### Passage provided
↓

# Mansion House Securities-any experiences?



## focus (19 Jan 2007)

Has anoyone dealt with mansion house securities, for shares. They have sent me documents and also being phoning me about a great deal on (name of company removed). anyone else out there being approached ?


----------



## Howitzer (19 Jan 2007)

*Re: Dome Petroleum*

Googling "mansion house securities" threw up everything I needed to know.


----------



## ClubMan (19 Jan 2007)

*Re: Dome Petroleum*

Are they cold calling you about this? That may be illegal if you don't have any previous relationship with them. Are they regulated by _IFSRA _or another country's _Financial Services Authority _or _Central Bank_? What are they promising you? Sounds suspect on the face of it but you'd need to post more details - e.g. of how they initially contacted you and what they are saying.


----------



## JohnBoy (19 Jan 2007)

*Re: Dome Petroleum*

even though their website looks shoddy and unprofessional th actually are FSA registered

[broken link removed]

would not touch this 'investment opportunity' with a bargepole though


----------



## whathome (19 Jan 2007)

Wouldn't touch it.

This google search threw up some results that would keep any sane investor away:


----------



## CCOVICH (19 Jan 2007)

Feel free to disuss the broker in question but do so with mentioning any shares they are trying to flog.

I have edited the thread title and initial post.


----------



## focus (20 Jan 2007)

Hi. I don't know where Mansion house got my number, they phoned me asking did I want to recieve a free information pack, sure I said why not they then phoned me 2 days later to know did I recieve it which I hadn't they phoned me two days later again and I had recieved it but hadn't read it, they then told me about a great share to buy in an oil company told me all the history on the oil company, purcahse at 20p per share and they are expected to go to 60p in a short space of time and people and investing between £5,000 to £10,000 what would you like to invest they asked. all a bit pushey to me. what do you think?


----------



## RainyDay (20 Jan 2007)

If it was that good a deal, wouldn't they be too busy gathering together their own funds for investment to be ringing you?


----------



## Luternau (20 Jan 2007)

Avoid. These guys prey on peoples greed or desire to make a fast buck
Any offer that is pushed on you is always dubious to say the least. 
Picture this hypothetical scenario-i was talking to a guy in a bar and he recomended that I buy a share in some company in some far away land that he could offer me a below market price..all I had to do was give him a small deposit..would you believe him ???


----------



## ClubMan (20 Jan 2007)

focus said:


> Hi. I don't know where Mansion house got my number, they phoned me asking did I want to recieve a free information pack


Isn't this sort of cold calling illegal? If I was you I'd report them to [broken link removed]. On no account would I have any dealings with them.


----------

↑

Rewrite as a short list the paragraph in focus's 20 Jan 2007 post from the forum thread above that begins "Hi. I don't know where Mansion house got my number," keeping its main facts.

### Given material
↓

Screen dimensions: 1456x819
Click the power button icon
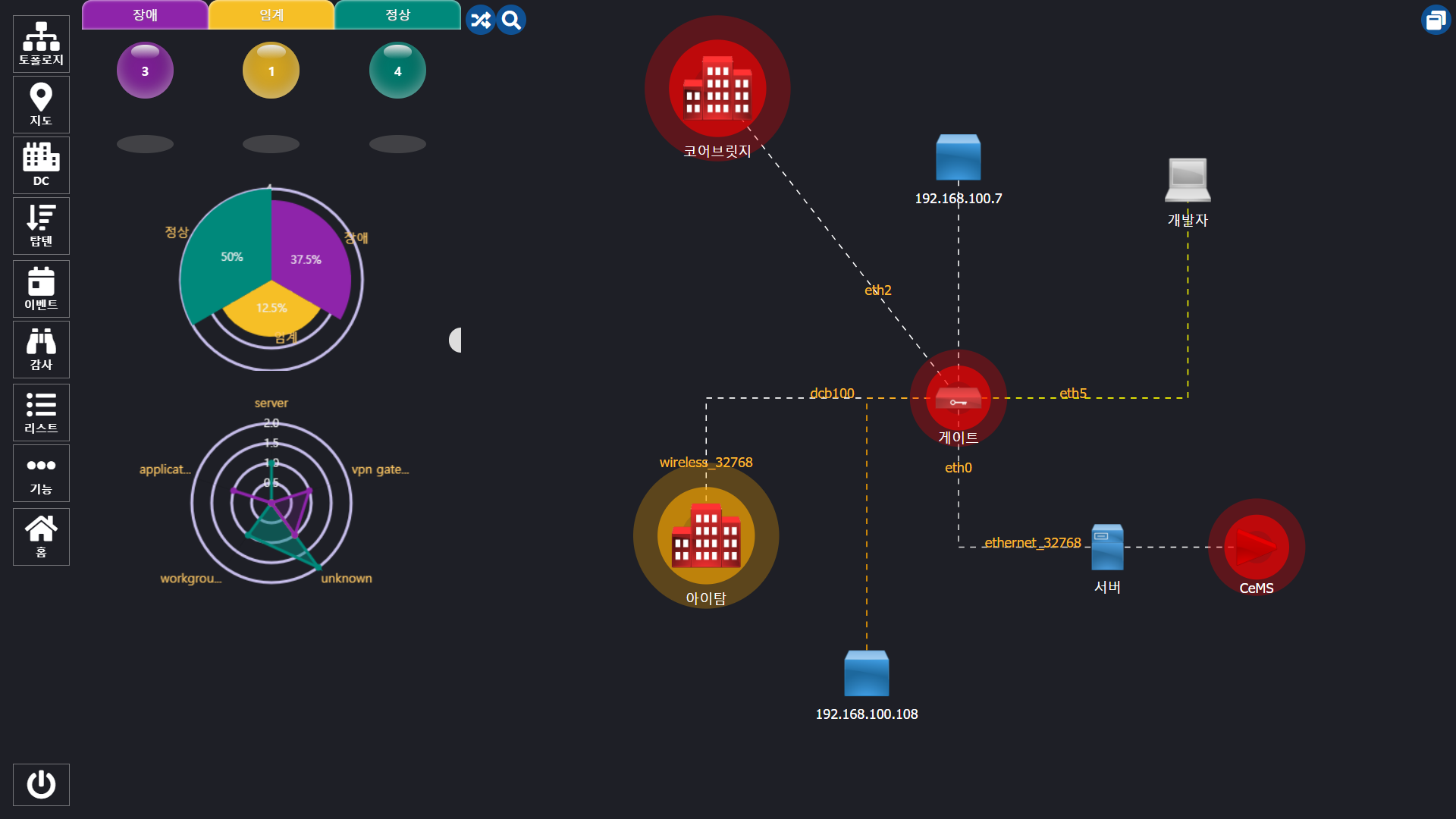(41, 784)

↑

### Exercise solution
- Mansion House phoned the poster, who doesn't know how they got the number, and offered a free information pack, which the poster accepted.
- Two days later they called to ask whether it had arrived. It hadn't.
- Two days after that they called again. The pack had arrived but hadn't been read.
- They then pitched shares in an oil company and went through its history. The shares cost 20p each and were expected to reach 60p in a short time.
- They said people were investing £5,000 to £10,000 and asked how much the poster wanted to invest.
- The poster found it all a bit pushy and asked what others thought.